In the entries below, count the lines that include the word "will" and reply with the number alone.

------------------------------------------------------------

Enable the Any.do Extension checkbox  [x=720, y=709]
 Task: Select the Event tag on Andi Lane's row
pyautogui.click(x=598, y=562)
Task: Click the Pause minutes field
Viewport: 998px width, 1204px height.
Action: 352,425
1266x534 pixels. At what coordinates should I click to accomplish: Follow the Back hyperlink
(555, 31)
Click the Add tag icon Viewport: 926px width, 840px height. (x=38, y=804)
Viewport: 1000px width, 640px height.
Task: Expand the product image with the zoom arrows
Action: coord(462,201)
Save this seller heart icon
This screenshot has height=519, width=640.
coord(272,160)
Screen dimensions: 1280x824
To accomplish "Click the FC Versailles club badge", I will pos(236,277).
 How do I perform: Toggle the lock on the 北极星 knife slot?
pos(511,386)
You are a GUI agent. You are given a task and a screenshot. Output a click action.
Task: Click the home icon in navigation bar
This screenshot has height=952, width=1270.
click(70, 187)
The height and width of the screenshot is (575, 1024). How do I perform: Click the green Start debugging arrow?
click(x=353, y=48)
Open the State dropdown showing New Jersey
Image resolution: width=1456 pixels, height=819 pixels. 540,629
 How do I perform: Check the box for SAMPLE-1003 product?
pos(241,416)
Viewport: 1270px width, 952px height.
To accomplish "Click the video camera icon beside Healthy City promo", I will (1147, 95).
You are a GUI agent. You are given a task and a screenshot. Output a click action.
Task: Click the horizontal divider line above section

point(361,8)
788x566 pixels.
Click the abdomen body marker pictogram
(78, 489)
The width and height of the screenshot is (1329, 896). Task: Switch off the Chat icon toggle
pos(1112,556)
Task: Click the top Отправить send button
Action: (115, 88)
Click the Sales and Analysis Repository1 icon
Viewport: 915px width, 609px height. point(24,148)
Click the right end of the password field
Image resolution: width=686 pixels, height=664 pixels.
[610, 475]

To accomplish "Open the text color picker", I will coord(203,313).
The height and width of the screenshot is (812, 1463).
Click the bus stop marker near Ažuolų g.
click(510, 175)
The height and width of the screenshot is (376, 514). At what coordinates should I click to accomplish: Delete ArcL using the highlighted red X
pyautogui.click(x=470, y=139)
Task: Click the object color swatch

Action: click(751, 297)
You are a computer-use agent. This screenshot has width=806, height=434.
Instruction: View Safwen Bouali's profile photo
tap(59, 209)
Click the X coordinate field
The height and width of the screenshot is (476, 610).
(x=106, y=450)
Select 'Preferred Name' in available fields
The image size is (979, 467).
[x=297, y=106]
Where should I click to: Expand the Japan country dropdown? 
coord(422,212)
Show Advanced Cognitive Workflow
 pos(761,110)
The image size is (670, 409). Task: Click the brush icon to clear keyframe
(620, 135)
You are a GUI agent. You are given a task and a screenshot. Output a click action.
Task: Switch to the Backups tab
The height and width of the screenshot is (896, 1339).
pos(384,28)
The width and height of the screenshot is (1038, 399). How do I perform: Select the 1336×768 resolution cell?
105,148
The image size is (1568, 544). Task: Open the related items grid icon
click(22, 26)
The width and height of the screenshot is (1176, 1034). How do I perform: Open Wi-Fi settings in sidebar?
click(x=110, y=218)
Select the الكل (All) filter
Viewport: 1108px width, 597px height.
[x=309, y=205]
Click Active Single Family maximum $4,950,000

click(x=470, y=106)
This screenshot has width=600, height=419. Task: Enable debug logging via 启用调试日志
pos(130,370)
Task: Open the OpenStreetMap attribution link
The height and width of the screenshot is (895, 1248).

------------------------------------------------------------

# TASK RESPONSE
3